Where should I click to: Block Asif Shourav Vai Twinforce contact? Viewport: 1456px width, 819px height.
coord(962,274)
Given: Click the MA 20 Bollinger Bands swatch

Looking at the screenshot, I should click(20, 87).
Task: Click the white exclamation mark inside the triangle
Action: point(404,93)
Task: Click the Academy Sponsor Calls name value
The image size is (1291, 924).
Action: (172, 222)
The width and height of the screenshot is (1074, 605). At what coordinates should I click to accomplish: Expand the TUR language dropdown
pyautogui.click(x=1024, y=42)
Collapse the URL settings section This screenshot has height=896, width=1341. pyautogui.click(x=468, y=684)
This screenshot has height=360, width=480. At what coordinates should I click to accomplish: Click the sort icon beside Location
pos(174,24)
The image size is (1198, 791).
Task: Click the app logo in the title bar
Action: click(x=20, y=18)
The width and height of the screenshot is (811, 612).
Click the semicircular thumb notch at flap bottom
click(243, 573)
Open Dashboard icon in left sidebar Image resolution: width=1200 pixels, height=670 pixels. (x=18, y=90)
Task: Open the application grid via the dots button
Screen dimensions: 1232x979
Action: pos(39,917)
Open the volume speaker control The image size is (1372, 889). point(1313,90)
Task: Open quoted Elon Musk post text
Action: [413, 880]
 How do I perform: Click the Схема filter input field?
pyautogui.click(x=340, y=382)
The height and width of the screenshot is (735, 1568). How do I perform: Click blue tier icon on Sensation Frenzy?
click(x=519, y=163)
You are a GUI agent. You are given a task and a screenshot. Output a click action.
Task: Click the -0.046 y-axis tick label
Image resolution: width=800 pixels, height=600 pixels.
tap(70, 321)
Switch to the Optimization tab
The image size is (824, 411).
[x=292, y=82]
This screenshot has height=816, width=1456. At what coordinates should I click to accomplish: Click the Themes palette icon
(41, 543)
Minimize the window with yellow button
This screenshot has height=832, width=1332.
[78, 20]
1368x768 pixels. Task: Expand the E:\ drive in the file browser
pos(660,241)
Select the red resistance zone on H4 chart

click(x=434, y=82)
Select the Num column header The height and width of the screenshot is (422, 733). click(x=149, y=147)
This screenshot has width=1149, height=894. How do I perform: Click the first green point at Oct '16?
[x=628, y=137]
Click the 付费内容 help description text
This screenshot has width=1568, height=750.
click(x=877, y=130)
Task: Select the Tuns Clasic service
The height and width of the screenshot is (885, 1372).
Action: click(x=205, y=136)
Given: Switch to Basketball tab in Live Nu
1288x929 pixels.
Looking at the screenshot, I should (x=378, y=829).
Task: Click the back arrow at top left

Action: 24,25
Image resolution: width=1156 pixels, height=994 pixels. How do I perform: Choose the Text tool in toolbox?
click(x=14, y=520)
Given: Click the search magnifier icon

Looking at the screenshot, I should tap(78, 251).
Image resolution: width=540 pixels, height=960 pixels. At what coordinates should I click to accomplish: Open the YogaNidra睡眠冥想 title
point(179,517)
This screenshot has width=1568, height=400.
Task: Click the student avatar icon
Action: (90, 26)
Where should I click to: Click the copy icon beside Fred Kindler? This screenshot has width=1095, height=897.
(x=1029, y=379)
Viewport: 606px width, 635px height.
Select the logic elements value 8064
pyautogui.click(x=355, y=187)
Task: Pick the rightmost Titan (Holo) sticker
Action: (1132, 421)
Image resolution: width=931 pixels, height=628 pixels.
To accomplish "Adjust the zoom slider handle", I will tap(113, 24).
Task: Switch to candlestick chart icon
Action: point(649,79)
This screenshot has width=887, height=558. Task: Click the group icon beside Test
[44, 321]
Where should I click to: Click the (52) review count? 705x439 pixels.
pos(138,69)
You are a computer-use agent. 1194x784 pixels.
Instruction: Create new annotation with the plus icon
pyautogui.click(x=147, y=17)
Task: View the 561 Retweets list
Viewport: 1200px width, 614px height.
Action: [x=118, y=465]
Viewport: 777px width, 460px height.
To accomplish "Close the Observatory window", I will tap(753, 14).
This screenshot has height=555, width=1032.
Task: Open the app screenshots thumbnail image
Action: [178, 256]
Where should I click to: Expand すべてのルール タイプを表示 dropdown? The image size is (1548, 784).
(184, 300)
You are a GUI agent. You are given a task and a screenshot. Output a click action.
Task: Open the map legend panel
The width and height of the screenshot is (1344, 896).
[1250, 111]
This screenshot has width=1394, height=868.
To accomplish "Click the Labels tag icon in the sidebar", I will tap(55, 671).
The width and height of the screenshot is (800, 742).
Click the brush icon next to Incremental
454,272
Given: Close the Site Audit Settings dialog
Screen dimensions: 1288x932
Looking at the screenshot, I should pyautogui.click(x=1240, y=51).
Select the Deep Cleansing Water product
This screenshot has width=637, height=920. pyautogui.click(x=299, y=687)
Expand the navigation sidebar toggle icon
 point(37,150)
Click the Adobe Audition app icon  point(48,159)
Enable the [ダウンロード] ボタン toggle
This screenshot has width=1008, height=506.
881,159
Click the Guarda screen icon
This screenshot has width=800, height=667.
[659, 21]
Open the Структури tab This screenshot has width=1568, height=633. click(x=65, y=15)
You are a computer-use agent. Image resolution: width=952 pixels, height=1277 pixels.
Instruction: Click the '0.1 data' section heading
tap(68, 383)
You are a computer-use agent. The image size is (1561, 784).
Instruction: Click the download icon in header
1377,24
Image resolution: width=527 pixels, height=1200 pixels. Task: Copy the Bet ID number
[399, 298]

DIRECTIONS FOR THIS TASK:
Write out the records from the line containing "Image resolution: width=931" up to and including the line containing "pos(138,69)", reproducing each line exactly.

RESULT OF THIS EXERCISE:
Image resolution: width=931 pixels, height=628 pixels.
To accomplish "Adjust the zoom slider handle", I will tap(113, 24).
Task: Switch to candlestick chart icon
Action: point(649,79)
This screenshot has width=887, height=558. Task: Click the group icon beside Test
[44, 321]
Where should I click to: Click the (52) review count? 705x439 pixels.
pos(138,69)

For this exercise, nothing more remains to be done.